• [Source text]
Nobody hands you a roadmap that goes: UPS operations, State Department intelligence, one million coding students, viral open-source OCR tool, AI startup with Anthropic as a customer. Vik Paruchuri didn't get a roadmap. He got a history degree and an internet connection, and he built everything else from scratch.
Today, Paruchuri runs Datalab - a Brooklyn-based AI company training small, efficient foundation models to extract structured data from documents. The company raised $3.5 million from Pebblebed, a fund started by founding members of OpenAI and Facebook AI Research. Among Datalab's paying customers: Anthropic, the $61 billion AI company building Claude. Not a bad client list for a startup less than a year old.
But the story that actually matters starts earlier. In 2023, after eight years running Dataquest - the online learning platform that quietly taught over a million people to code and do data science - Paruchuri felt what he describes as "the itch to start building again." He wanted to understand deep learning, not just teach it. So he did what any self-respecting self-taught engineer does: he read the hard book.
"The angle at which you approach something makes all the difference."- Vik Paruchuri
He worked through The Deep Learning Book cover to cover, sketching diagrams and coding every concept he didn't immediately understand. He implemented foundational papers from 2015 to 2022 in PyTorch. He trained dozens of models. Then he discovered a real problem nobody had properly solved: getting clean, structured data out of PDF files at scale. Existing tools were slow and inaccurate. So he built Marker.

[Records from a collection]
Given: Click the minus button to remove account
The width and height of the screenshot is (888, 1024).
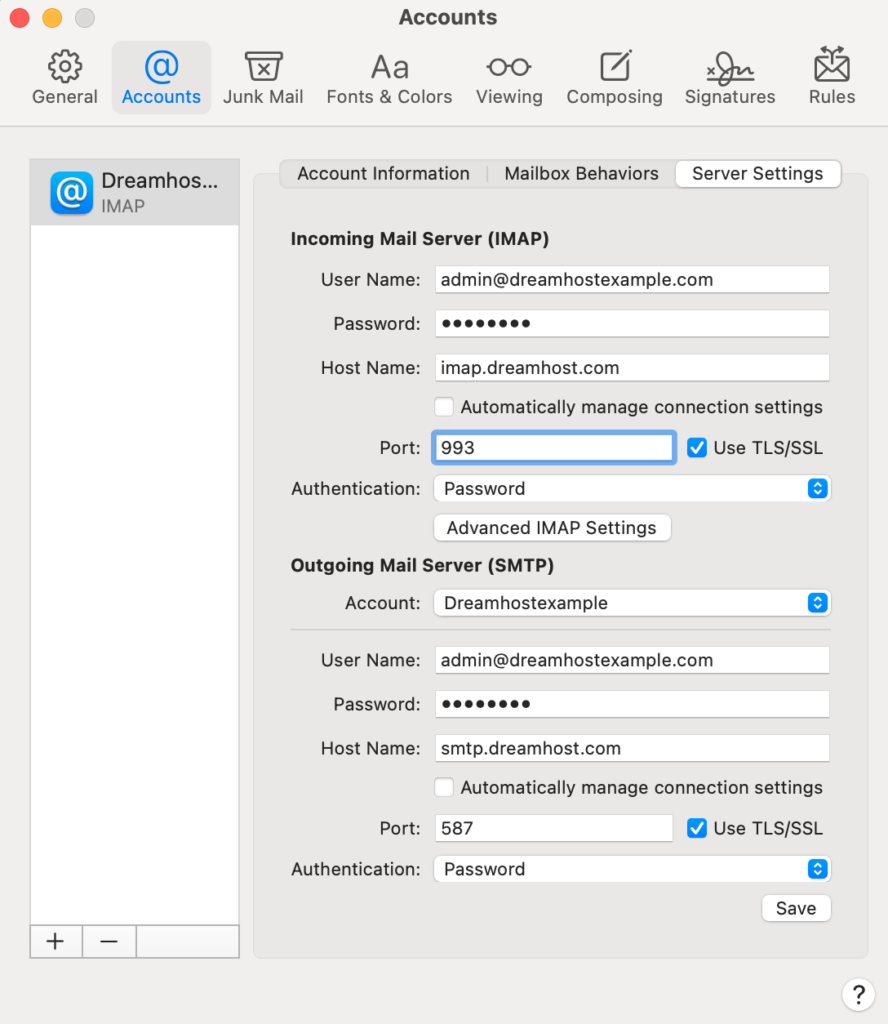Looking at the screenshot, I should coord(109,941).
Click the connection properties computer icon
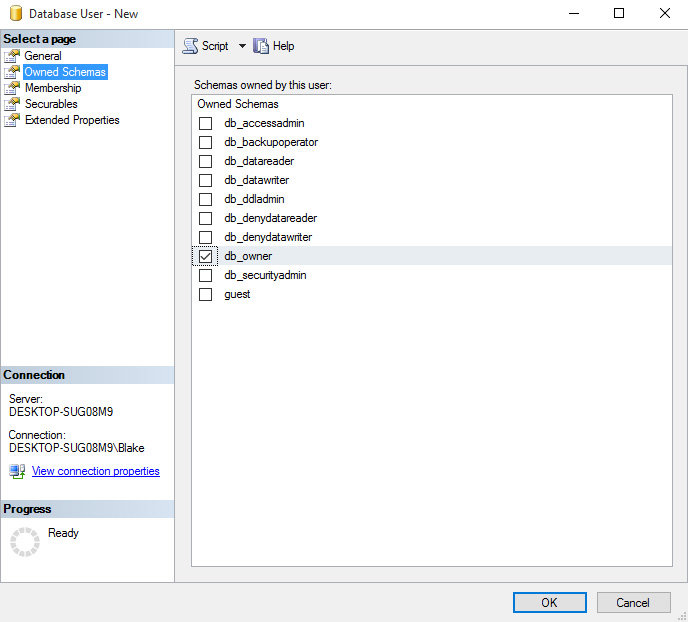This screenshot has height=622, width=688. coord(17,471)
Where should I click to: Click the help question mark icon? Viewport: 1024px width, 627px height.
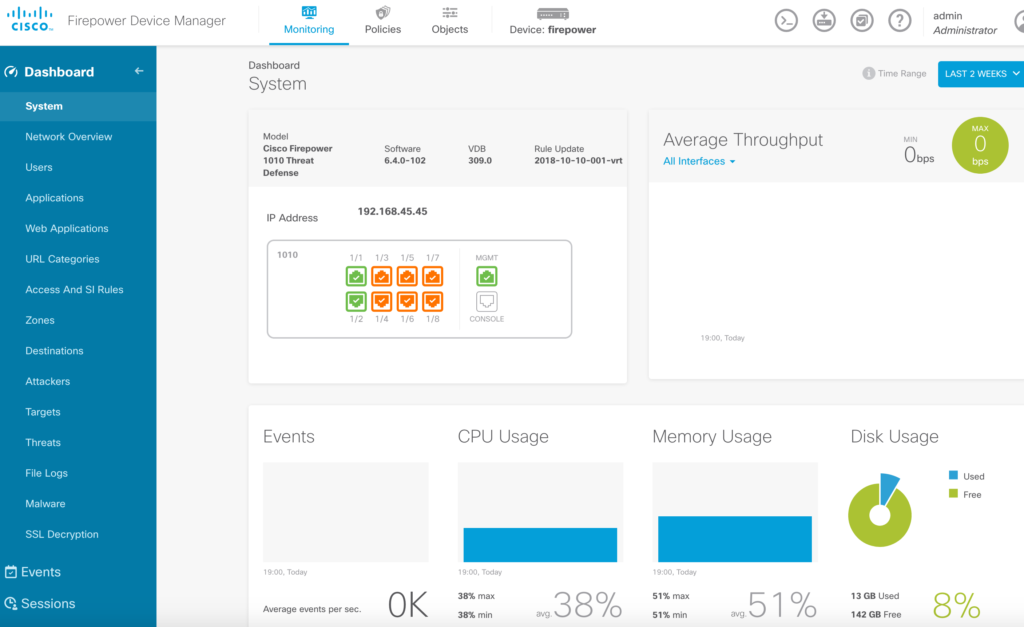[900, 21]
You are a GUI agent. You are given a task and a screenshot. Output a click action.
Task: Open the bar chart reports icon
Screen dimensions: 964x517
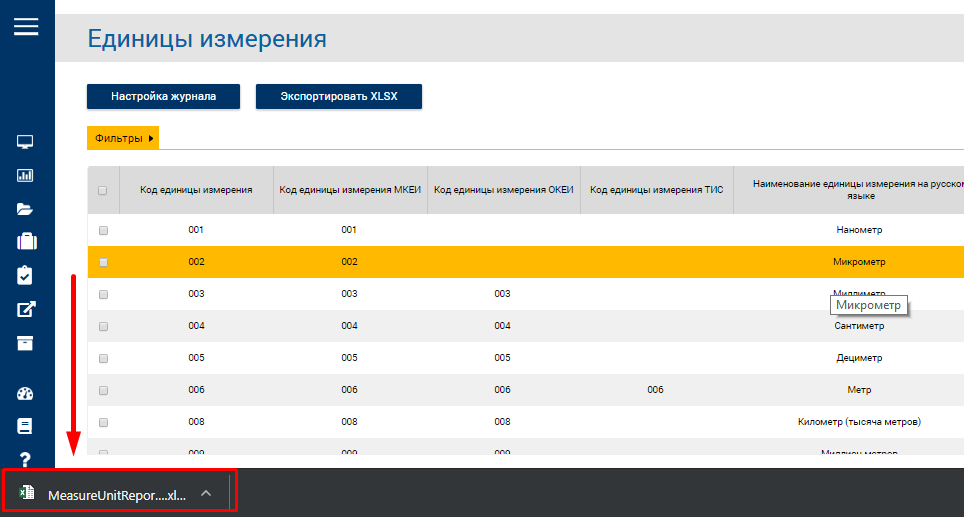25,176
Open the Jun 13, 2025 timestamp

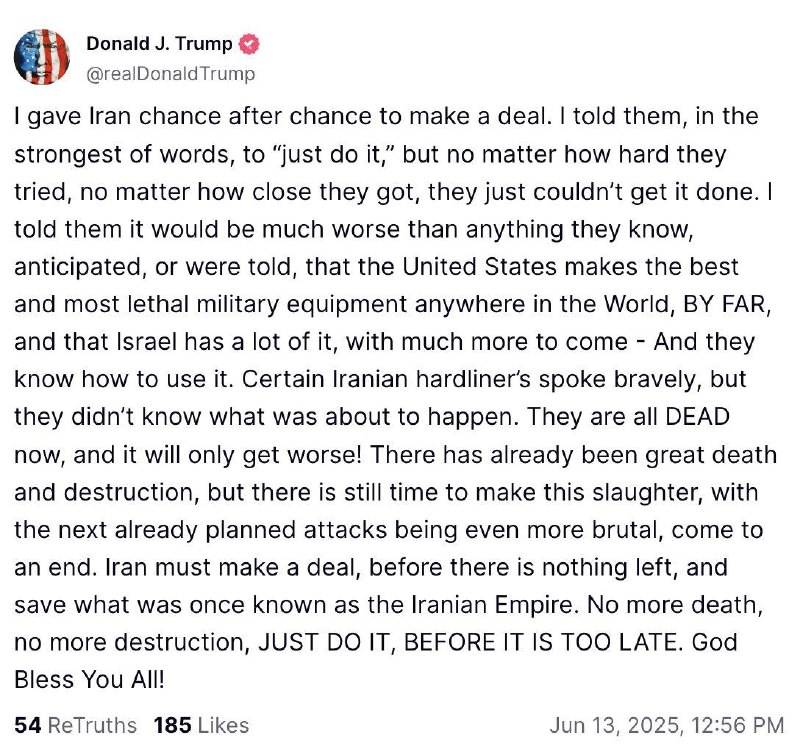667,725
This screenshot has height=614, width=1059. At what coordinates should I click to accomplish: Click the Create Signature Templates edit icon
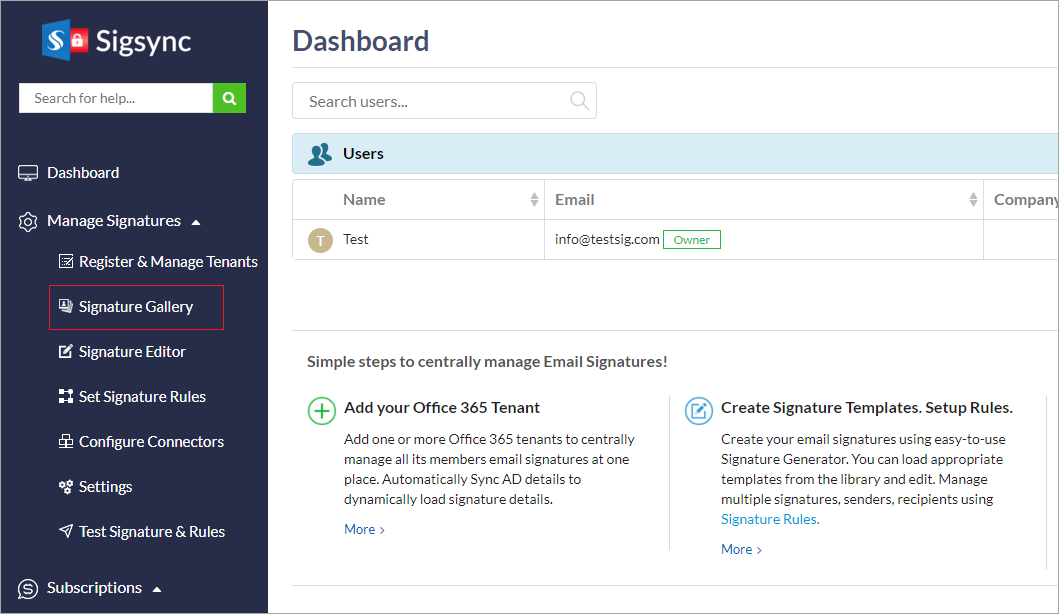pos(698,410)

• [Prompt A]
Answer these questions about the piece on Vik Paruchuri:
(i) How much money did Datalab raise, and from which fund?
(ii) For how many years had Paruchuri run Dataquest before 2023?
(iii) In which framework did he implement foundational papers from 2015 to 2022?
• [Prompt B]
Write the next part of the piece on Vik Paruchuri, starting after "So he built Marker."
The records have nothing to do with what comes next.

• [Final answer A]
(i) $3.5 million, from Pebblebed.
(ii) Eight years.
(iii) PyTorch.

• [Final answer B]
Marker converts PDFs, images, PowerPoints, Word docs, spreadsheets, and HTML into clean markdown and JSON. It runs 10 times faster than the leading academic alternative (Nougat) and is more accurate on real-world documents. When Paruchuri released it, it hit number one on Hacker News within 72 hours. Three thousand four hundred GitHub stars in three days. The kind of launch most open-source projects dream about for years.
From Marker came Surya - an OCR engine supporting over 90 languages that outperforms Tesseract across almost every language it touches. From Surya came Chandra, a four-billion-parameter model hitting 85.9% accuracy on the olmocr benchmark, the current state-of-the-art for open-source OCR. Chandra scores 89.9% on tables, 89.3% on math equations, and 92.5% on headers. Across 43 languages, it averages 77.8% against Gemini 2.5 Flash's 67.6%. A history major beat Google's flagship model on multilingual document understanding. That sentence deserves a moment.
Jeremy Howard - the co-founder of fast.ai and one of the most respected figures in applied deep learning - noticed the open-source work and offered Paruchuri a position at Answer.ai. That is what happens when you publish code that actually works.